### Work request
Your job with the data below is to output exactly the lines from the one holding "Daerah (39, 73)" down to the one holding "Enam Jemaah Haji", both included, and no others.

↓

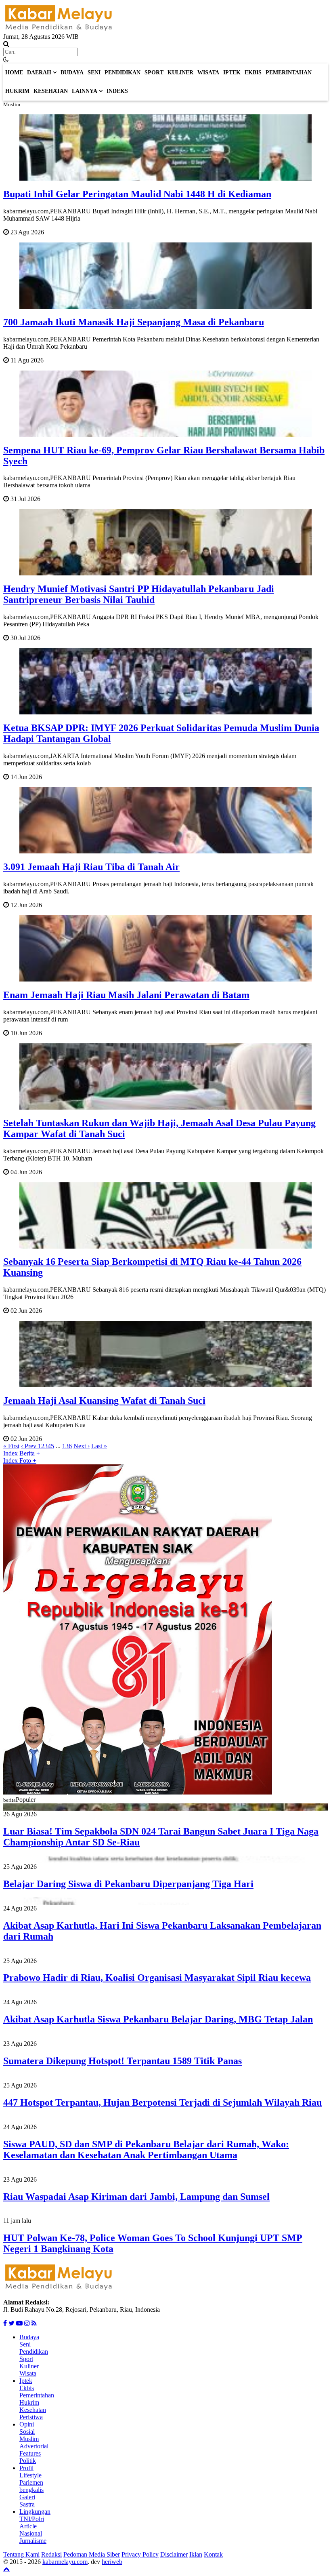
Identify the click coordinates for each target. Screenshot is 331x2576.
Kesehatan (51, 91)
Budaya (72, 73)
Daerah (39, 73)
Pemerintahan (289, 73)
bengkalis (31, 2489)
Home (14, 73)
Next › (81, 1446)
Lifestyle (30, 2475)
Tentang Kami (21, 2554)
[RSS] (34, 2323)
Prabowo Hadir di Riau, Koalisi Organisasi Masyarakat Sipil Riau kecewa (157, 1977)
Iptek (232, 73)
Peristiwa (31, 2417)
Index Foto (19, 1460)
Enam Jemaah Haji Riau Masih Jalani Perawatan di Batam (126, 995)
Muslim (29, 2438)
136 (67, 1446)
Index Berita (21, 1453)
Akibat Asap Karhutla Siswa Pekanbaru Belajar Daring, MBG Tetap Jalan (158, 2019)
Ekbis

↑

### Answer space
Daerah (39, 73)
Pemerintahan (289, 73)
bengkalis (31, 2489)
Home (14, 73)
Next › (81, 1446)
Lifestyle (30, 2475)
Tentang Kami (21, 2554)
[RSS] (34, 2323)
Prabowo Hadir di Riau, Koalisi Organisasi Masyarakat Sipil Riau kecewa (157, 1977)
Iptek (232, 73)
Peristiwa (31, 2417)
Index Foto (19, 1460)
Enam Jemaah Haji Riau Masih Jalani Perawatan di Batam (126, 995)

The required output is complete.